Task instructions: Please rewrite the rows below as a numbered list, beginning at the first line and stopping after the line that contains "next-button: Next >> is". Skip any blank lines and leave the pictures out.

Dataset excerpts:
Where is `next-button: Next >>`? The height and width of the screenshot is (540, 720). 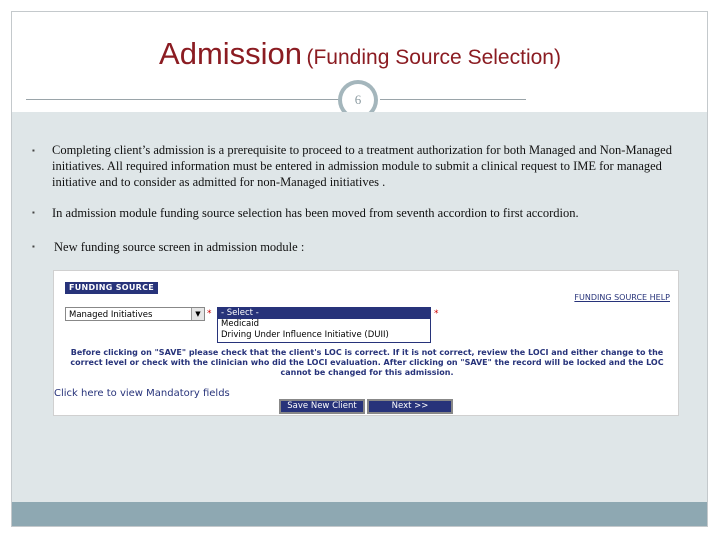
next-button: Next >> is located at coordinates (410, 406).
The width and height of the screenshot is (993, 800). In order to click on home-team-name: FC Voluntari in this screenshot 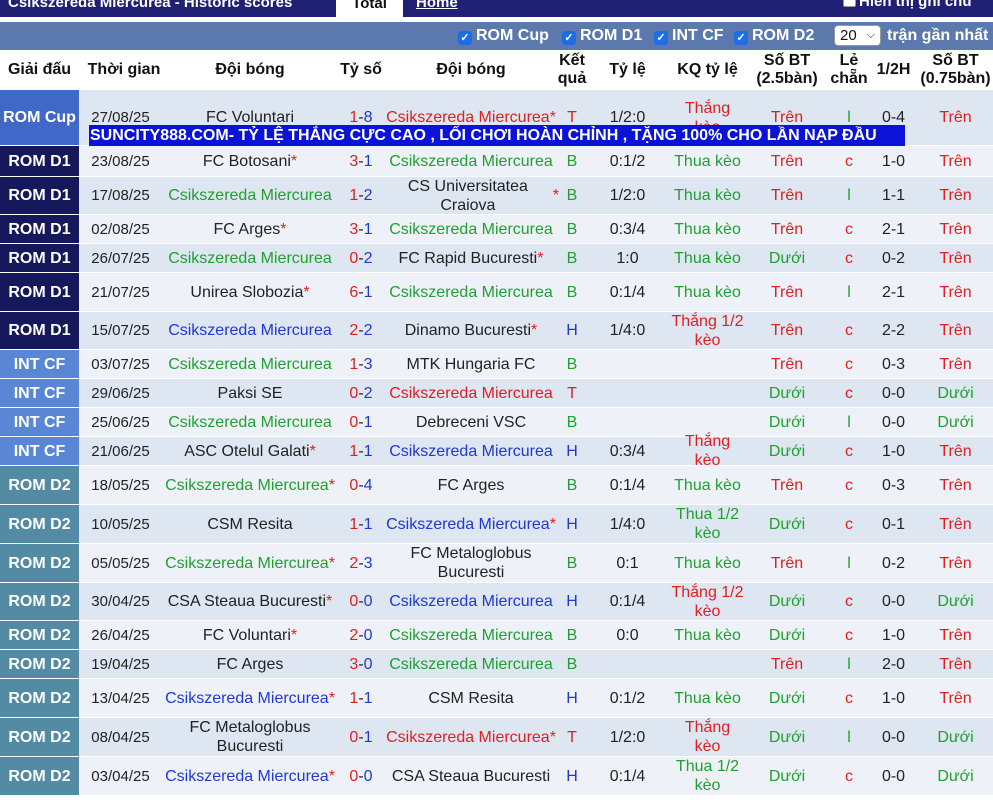, I will do `click(247, 636)`.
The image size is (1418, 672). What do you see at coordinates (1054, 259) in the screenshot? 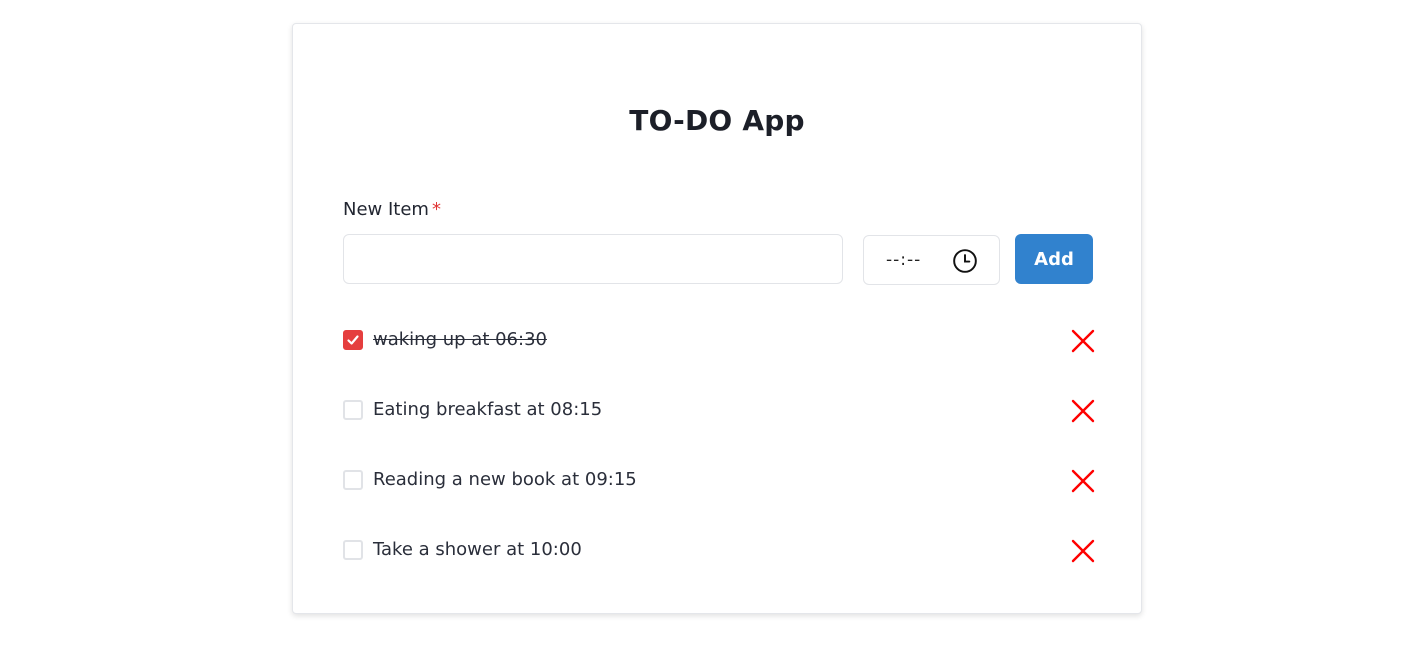
I see `add-button: Add` at bounding box center [1054, 259].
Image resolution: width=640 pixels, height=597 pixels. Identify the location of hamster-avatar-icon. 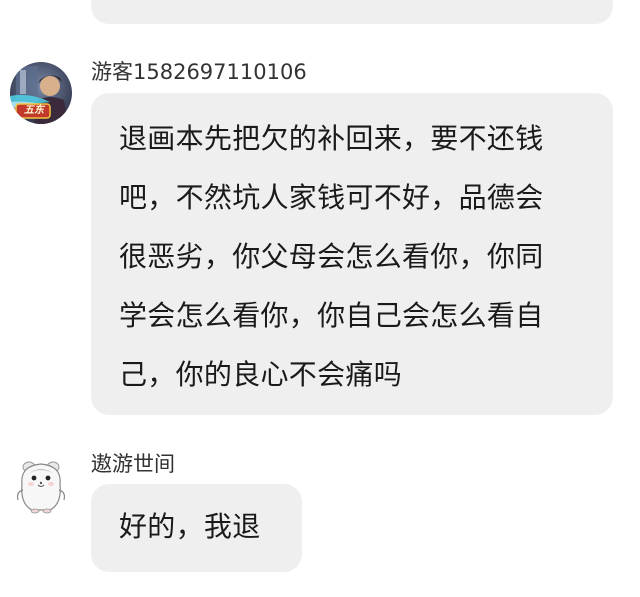
(41, 485).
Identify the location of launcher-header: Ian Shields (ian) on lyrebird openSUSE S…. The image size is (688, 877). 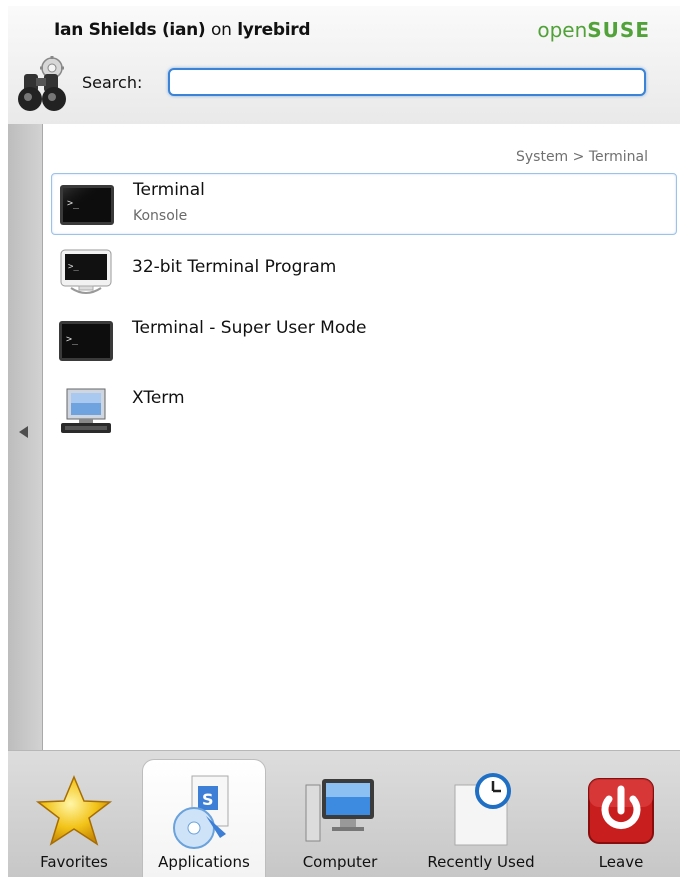
(344, 66).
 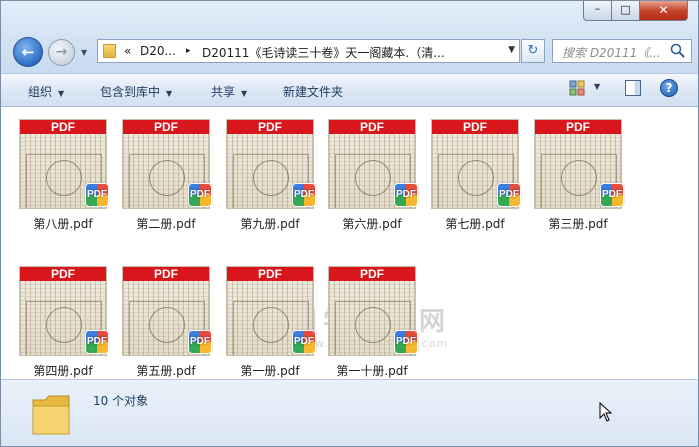 I want to click on forward-button: →, so click(x=62, y=52).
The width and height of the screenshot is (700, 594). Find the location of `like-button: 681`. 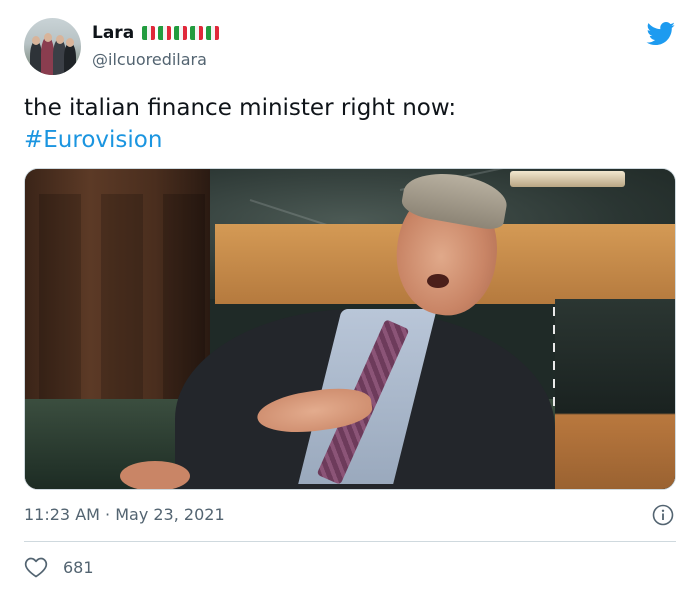

like-button: 681 is located at coordinates (59, 567).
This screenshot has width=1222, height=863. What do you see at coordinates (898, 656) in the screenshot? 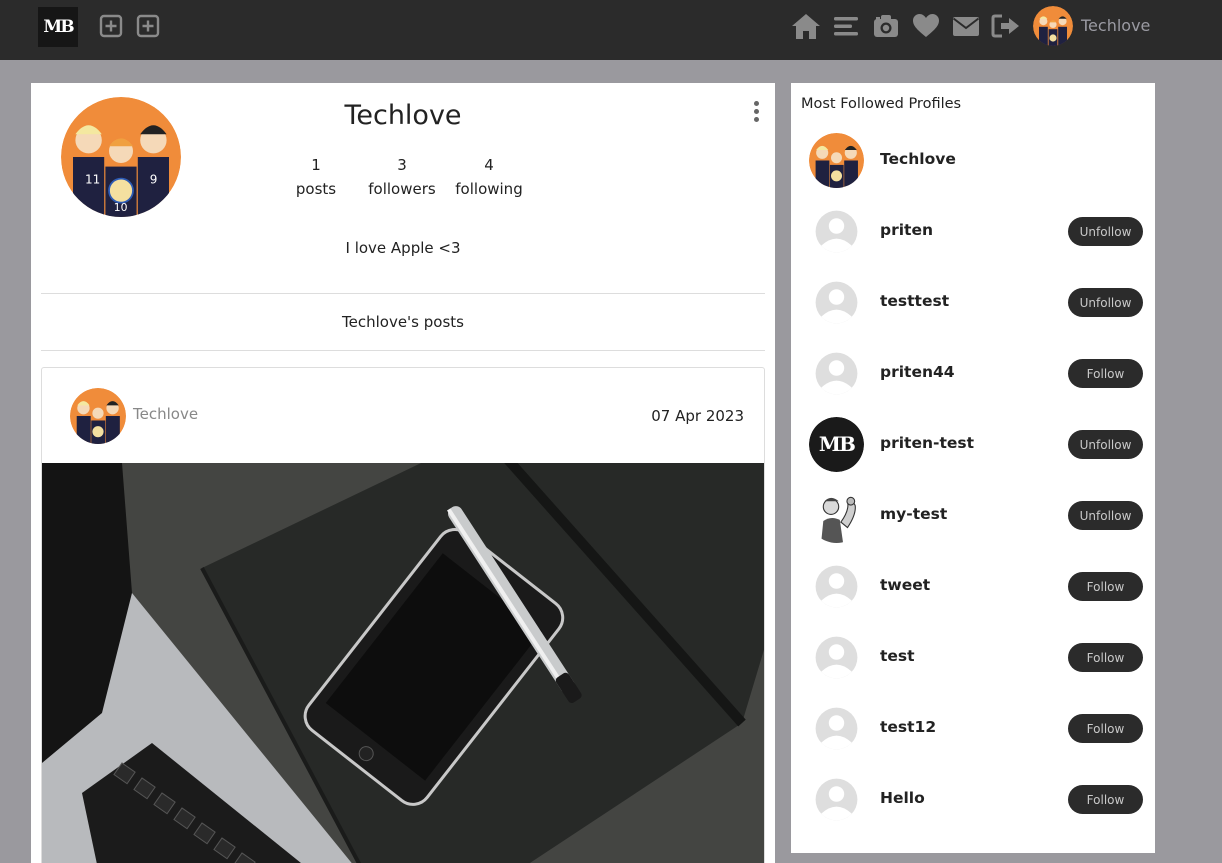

Task solution:
1. Where is `next-button: Next >>`? The height and width of the screenshot is (540, 720). 
2. next-button: Next >> is located at coordinates (410, 406).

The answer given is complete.